*Task objective:* Please copy everything from the line containing "667x723 pixels. At" down to the line containing "point(787,62)", substituting "caption" for "subtitle" and leaving all else unchanged. Omit the pictures from your copy.

[Stored items]
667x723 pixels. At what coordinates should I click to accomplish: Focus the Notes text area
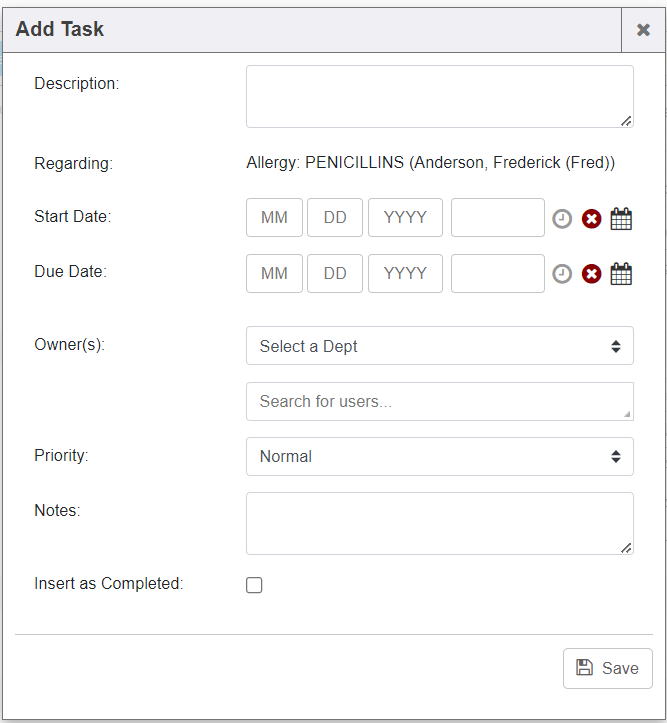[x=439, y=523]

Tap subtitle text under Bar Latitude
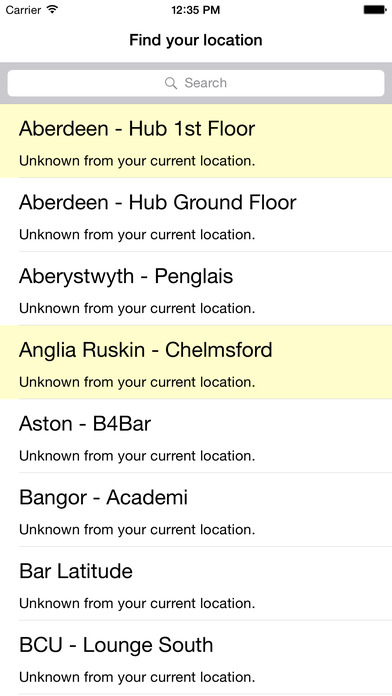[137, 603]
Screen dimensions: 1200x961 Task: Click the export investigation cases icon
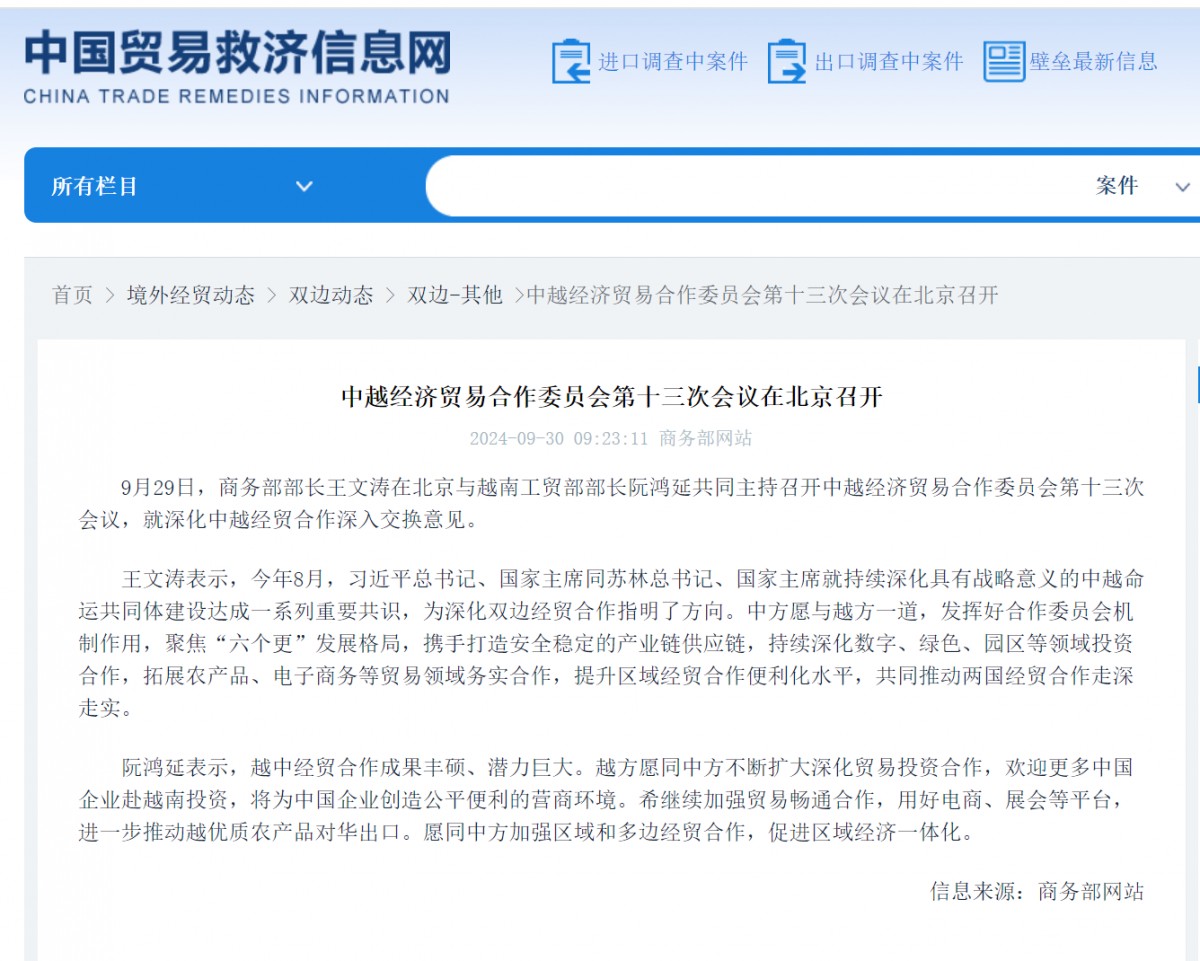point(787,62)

==

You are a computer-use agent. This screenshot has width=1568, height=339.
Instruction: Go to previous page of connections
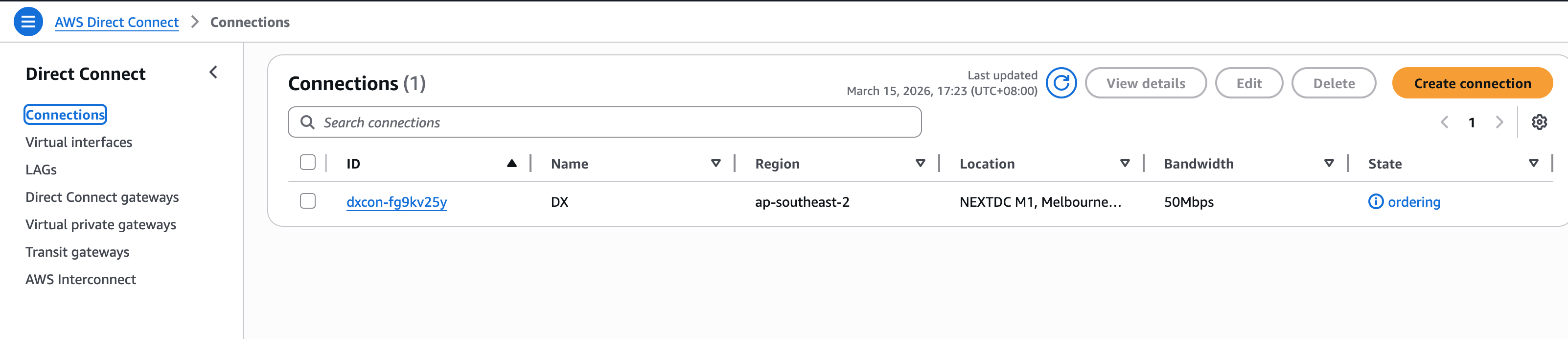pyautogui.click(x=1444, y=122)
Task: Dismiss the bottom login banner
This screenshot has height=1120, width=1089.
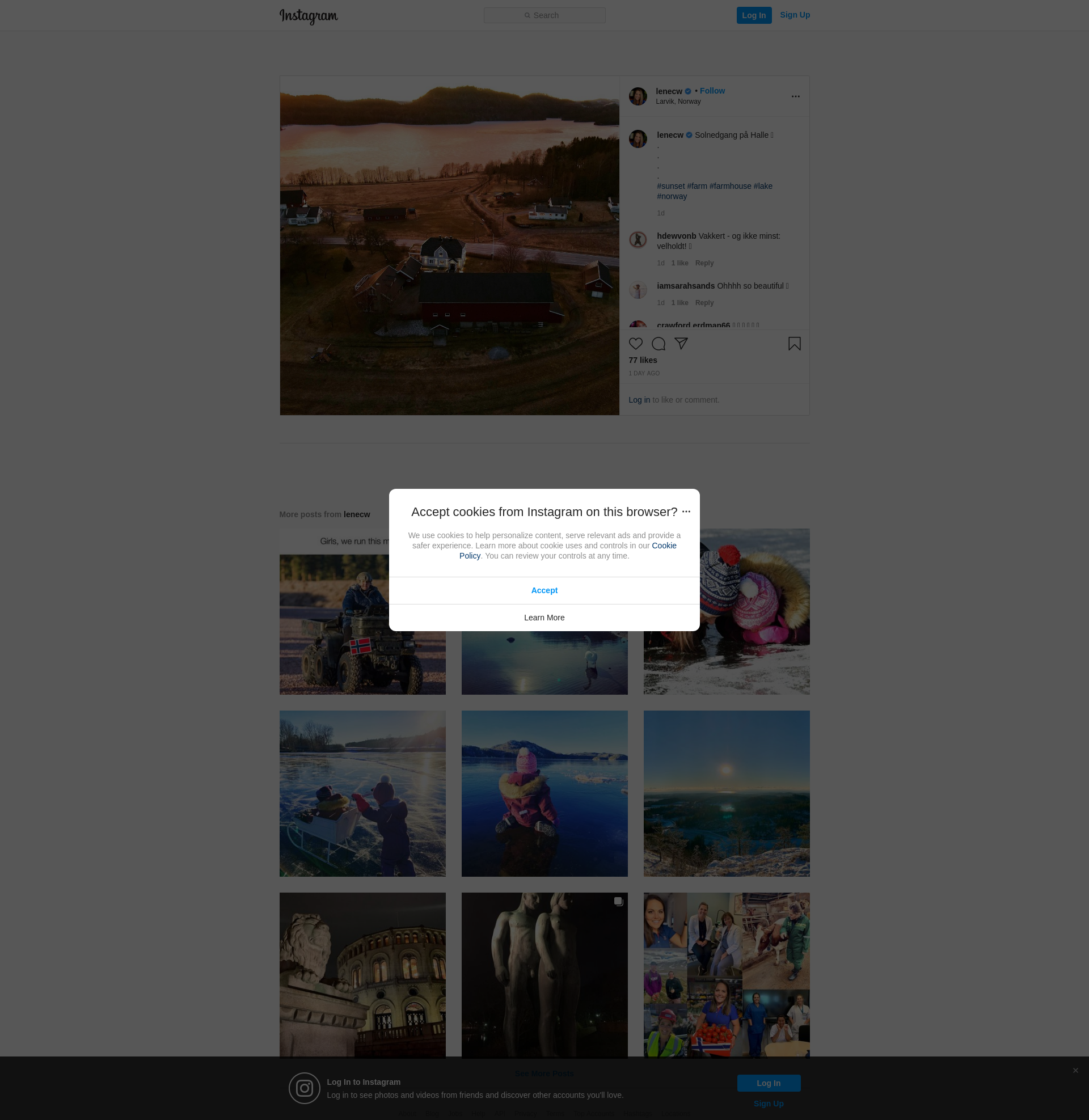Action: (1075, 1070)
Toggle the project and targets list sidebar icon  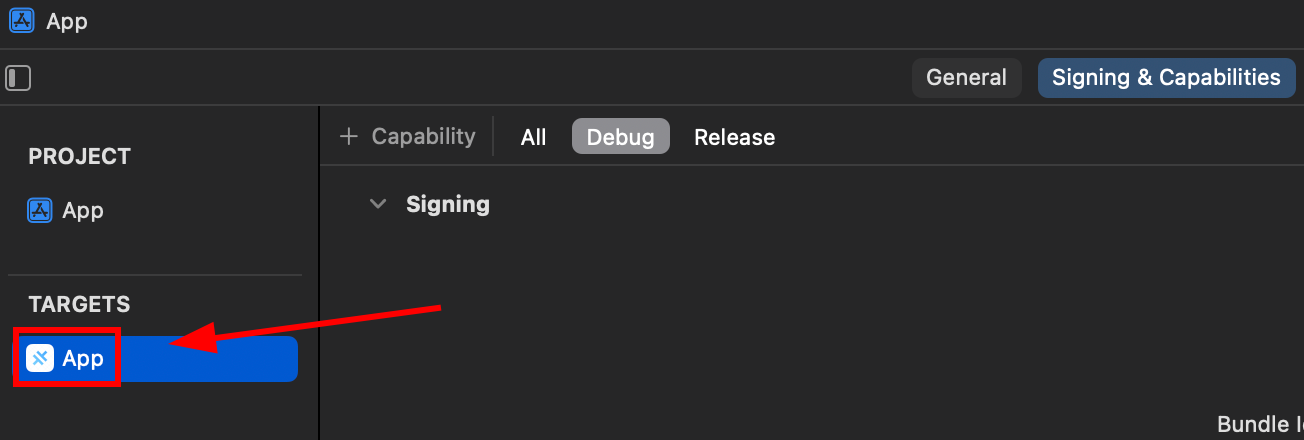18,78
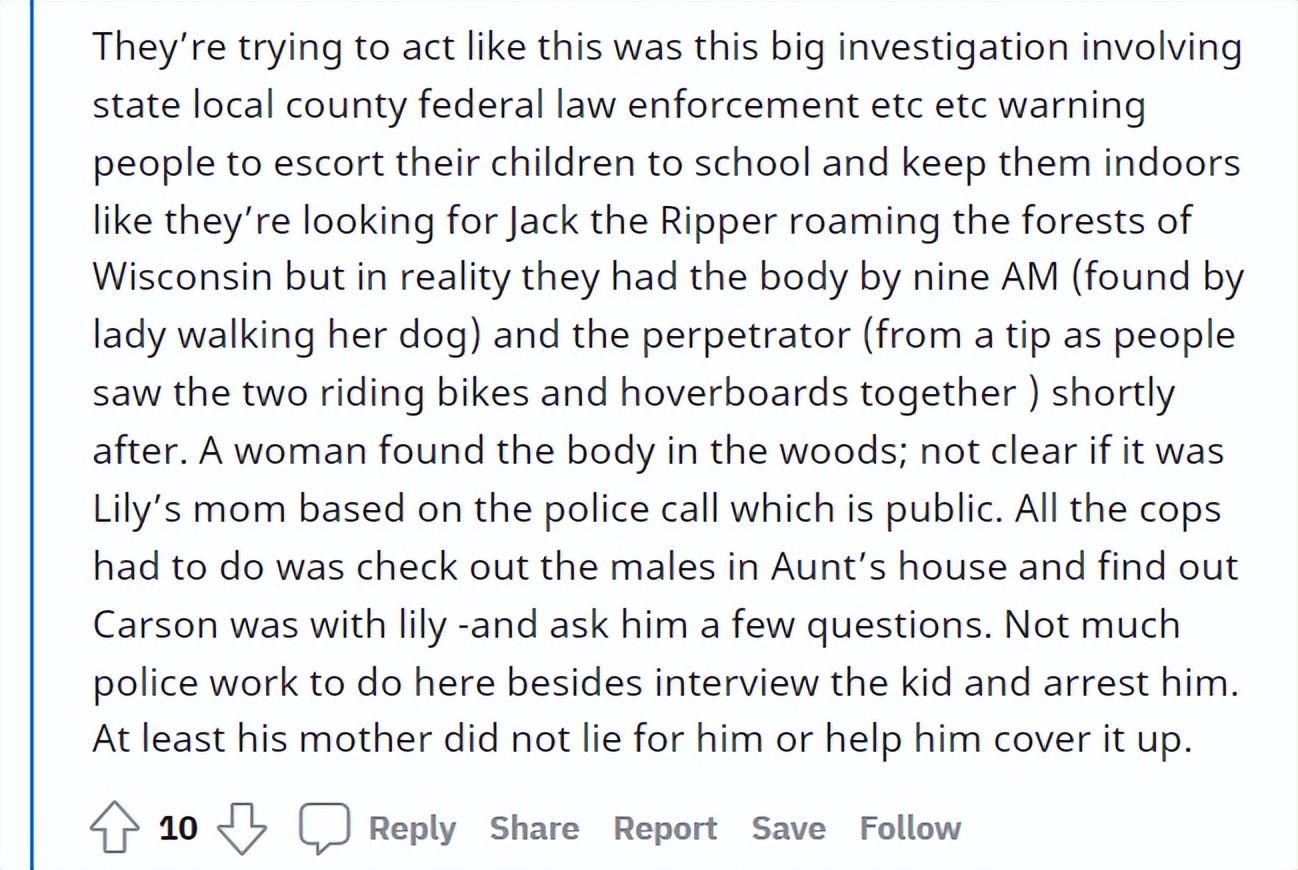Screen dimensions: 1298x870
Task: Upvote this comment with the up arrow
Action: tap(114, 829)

*Written solution:*
667x723 pixels. At what coordinates should I click to accomplish: Focus the Notes text area
[x=439, y=523]

Tap caption text under Bar Latitude
[137, 603]
Screen dimensions: 1200x961 Task: Click the export investigation cases icon
point(787,62)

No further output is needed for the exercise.